Rewrite the article about the trucker protests, starting with "Trudeau invokes emergency" and going on through "Associated Press reported.", changing "emergency powers" to "special powers" each time it appears.

## Exercise passage
##############################

Trudeau invokes emergency powers to end trucker protests
Canadian Prime Minister Justin Trudeau on Monday invoked emergency powers of his office in an effort to end the ongoing trucker anti-coronavirus vaccine protests, The Associated Press reported.
By evoking Canada’s Emergencies Act, which allows the federal government broad powers to restore order, Trudeau allows the use of military power to disrupt the protests.
Canada officials also threatened to tow away vehicles at the protest to keep essential services running, freeze truckers’ personal and corporate bank accounts and suspend the insurance on their rigs, according to the AP.
Deputy Prime Minister Chrystia Freeland said at a news conference that the government will broaden its anti-money-laundering regulation in the hope to target crowdfunding sites that are being used to support the protests.
“Consider yourselves warned,” Freeland said. “Send your rigs home.”
Truckers and their allies have been holding demonstrations in Ottawa for more than two weeks in protest against COVID-19 vaccine mandates in Canada.
Demonstrators have also blocked various U.S.-Canadian border crossings in their protests, including the Ambassador Bridge, which connects Windsor, Ontario, to Detroit.
The Ambassador Bridge was reopened on Sunday after authorities arrested a dozen demonstrators causing the road blockage.
Trudeau did not indicate when the new protests crackdowns will begin but said that emergency measures will be “will be time-limited, geographically targeted, as well as reasonable and proportionate to the threats they are meant to address,” the AP noted.

##############################

(Stored data)
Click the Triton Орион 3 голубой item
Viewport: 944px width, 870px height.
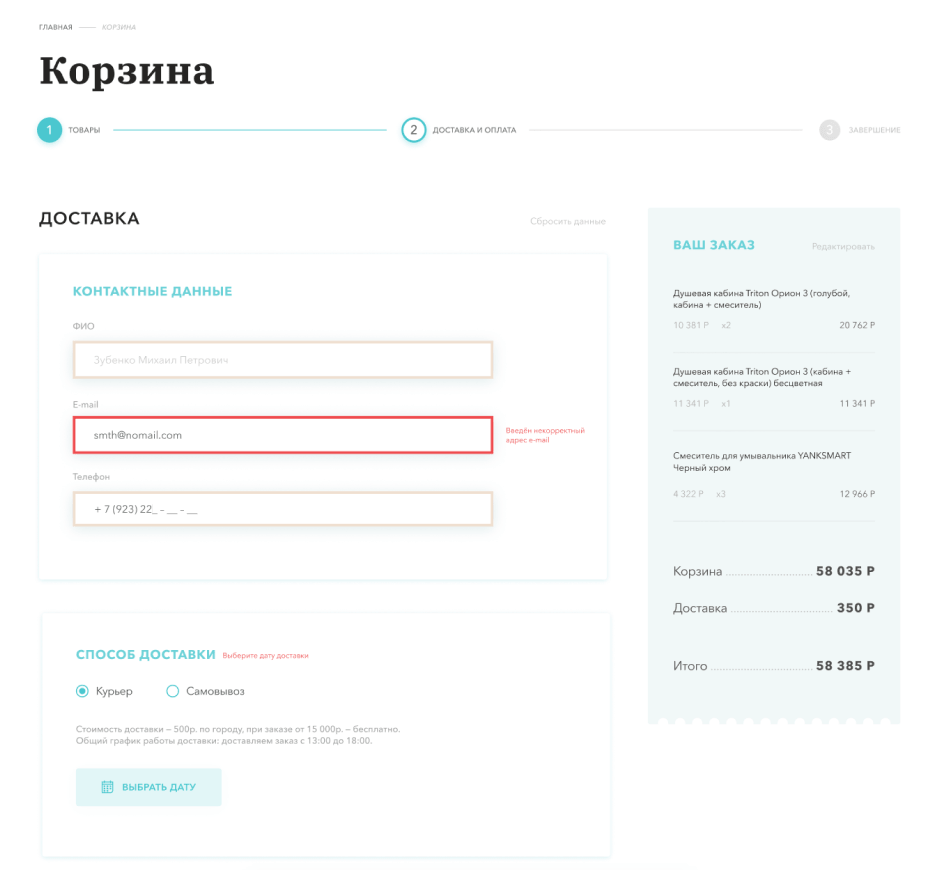point(762,299)
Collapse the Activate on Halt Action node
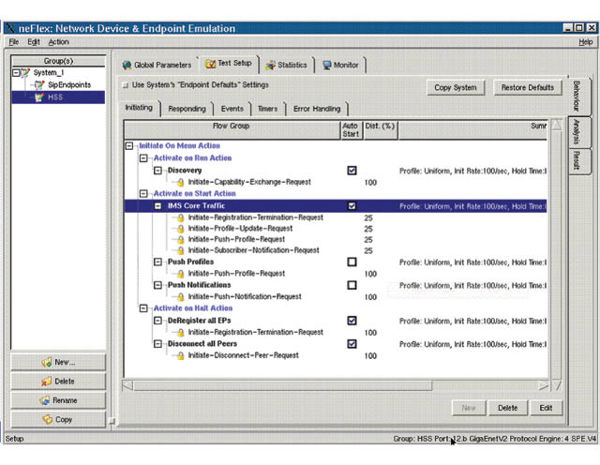Image resolution: width=600 pixels, height=465 pixels. pyautogui.click(x=143, y=308)
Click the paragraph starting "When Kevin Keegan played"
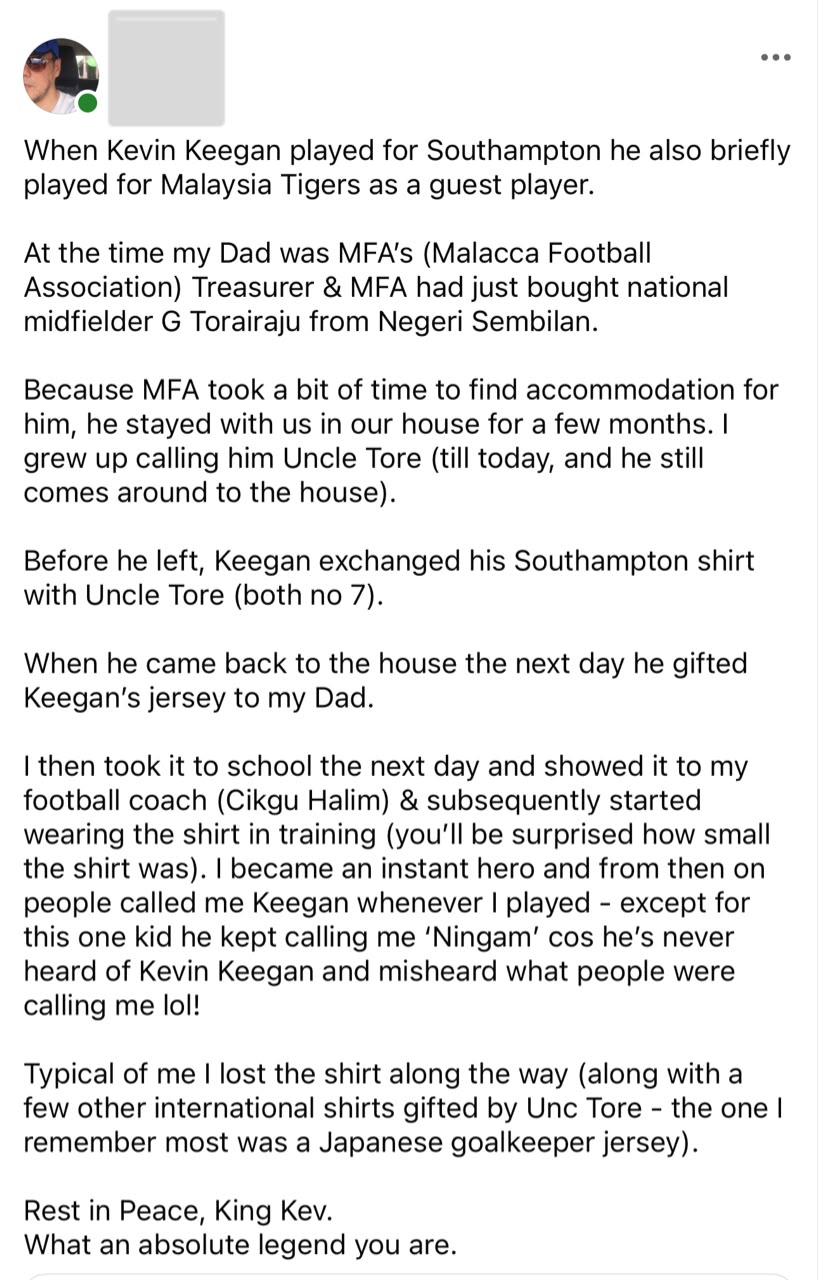Screen dimensions: 818x1280 [407, 168]
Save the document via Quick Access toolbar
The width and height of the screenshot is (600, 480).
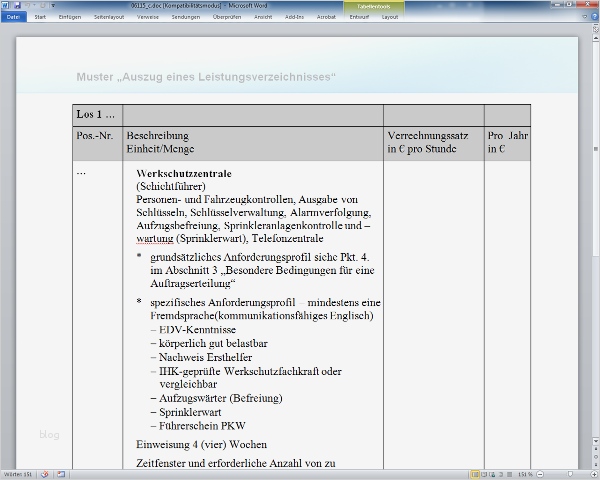17,5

##############################

## Worked solution
Trudeau invokes special powers to end trucker protests
Canadian Prime Minister Justin Trudeau on Monday invoked special powers of his office in an effort to end the ongoing trucker anti-coronavirus vaccine protests, The Associated Press reported.